Water and wood don’t mix. When disaster strikes and your dishwasher leaks, your washing machine hose bursts, or your ice maker has a meltdown, your wood floors can pay the price. But how do you know if they are salvageable? At SVB Wood Floors, we’ve seen the worst. The good news is that no matter what happened, we can repair or replace them. The question is…which one will it be?
Fast Action May Save Your Wood Floor
Wood is a porous organic material that can only resist the effects of water for a short time. That’s why you must act fast to prevent damage from occurring. But sometimes, things happen that you can’t plan for. For example, you’re away on vacation and while you’re lying on a beach soaking up the sun, a pipe breaks and floods your kitchen which then remains that way for several days. Now what?

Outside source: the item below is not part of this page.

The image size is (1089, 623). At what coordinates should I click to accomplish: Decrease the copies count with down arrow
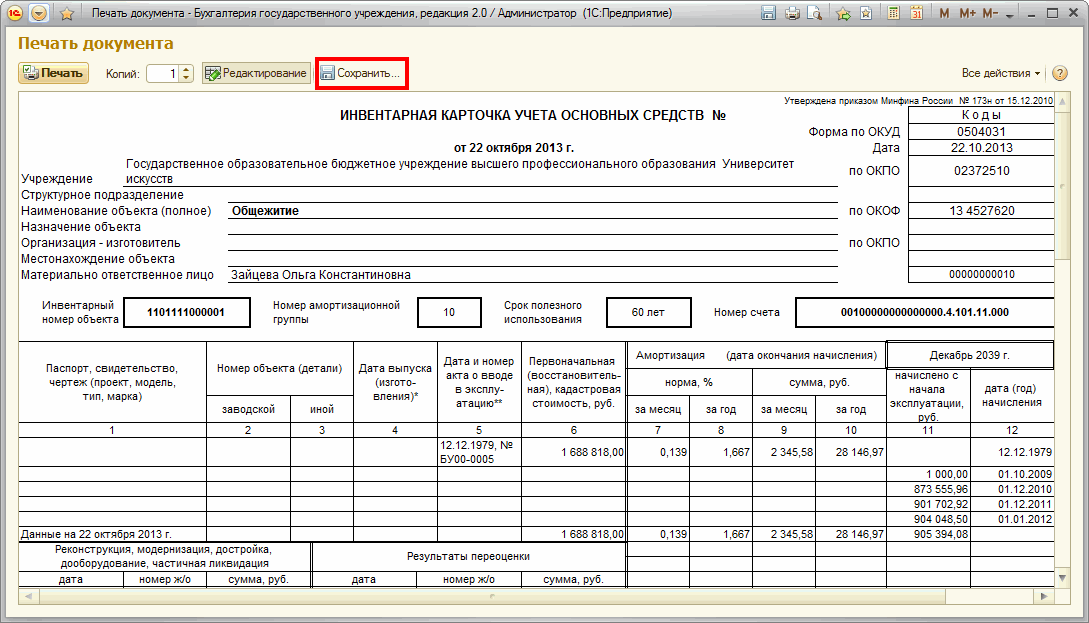pyautogui.click(x=186, y=78)
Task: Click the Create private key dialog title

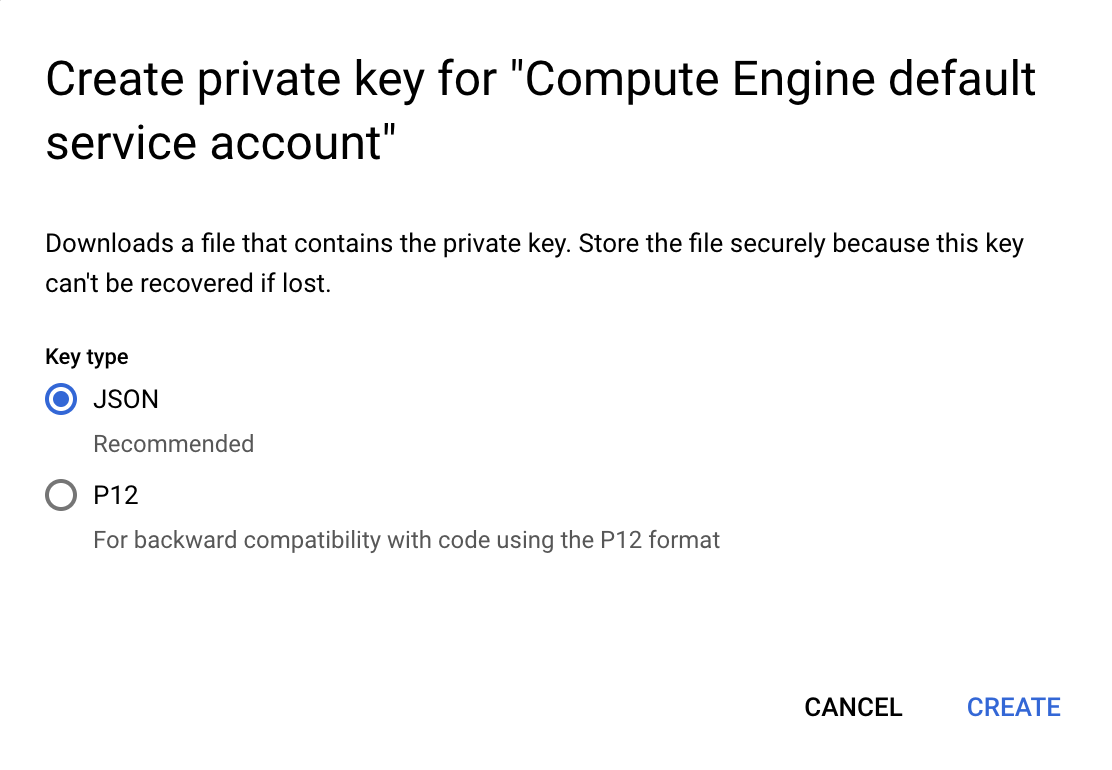Action: click(540, 110)

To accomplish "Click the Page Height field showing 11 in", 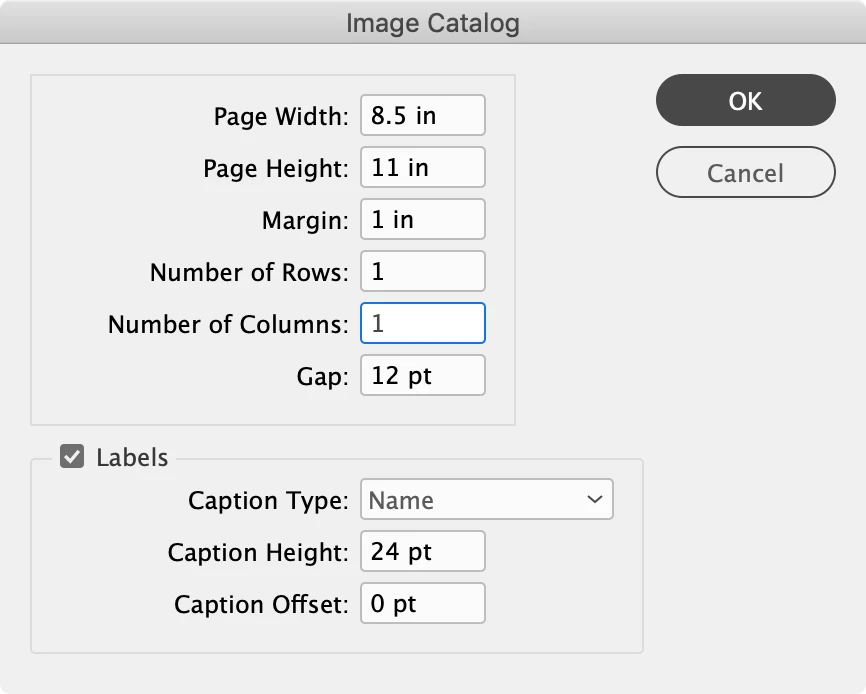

Signs of Water Damage to Look For
Here are some signs of damage to look for:
-Staining and/or discoloration
-Cupping – the edges of the individual planks are raised higher than the middle
-Crowning – the middle of the individual planks swells and rises
-Buckling from absorbed moisture
-Lifting of floorboards (especially at the ends)
-Mold growth (can occur within 48 hours of flooding)
Depending on how long the floor was wet, damage can vary. Considering that the normal moisture content in a typical hardwood floor is somewhere between 6 and 12 percent and a flooded hardwood floor can have a moisture content of up to 40 percent, damage can be severe. Much of it has to do with the amount of time that the floor is exposed to the water. More moisture will be retained if the floor is left to dry on its own.
4 Deciding Factors for Replacement or Repair
Determining whether a water-damaged wood floor can be repaired or must be torn up and replaced will depend on a number of factors such as:
-The length of time the floor has been exposed to water
-Whether your floor is solid hardwood or engineered hardwood
-The severity of the damage (Has the water penetrated into the subfloor?)
-The floor’s finish (It can be difficult to match certain stain colors when replacing isolated floorboards, especially if the stain has “mellowed” with time.)
Solid wood flooring gives you the broadest range of options for repair. Because it is solid wood throughout the entire plank, we can sand away up to 1/4 of an inch of the wood to remove cupping or surface mold. Once the planks are dry, we can restain. Also, solid flooring can be replaced and new planks can be retrofitted more easily into the existing flooring. With engineered wood flooring, because only the top layer is real wood, there is less material to sand, which limits the repair options.
If the damage is minor, the floor can sometimes be saved by replacing affected boards and then sanding and refinishing the whole floor. If the damage is severe or extensive, causing significant expansion, the entire floor may need replacing – and sometimes even the subfloor will have to be replaced.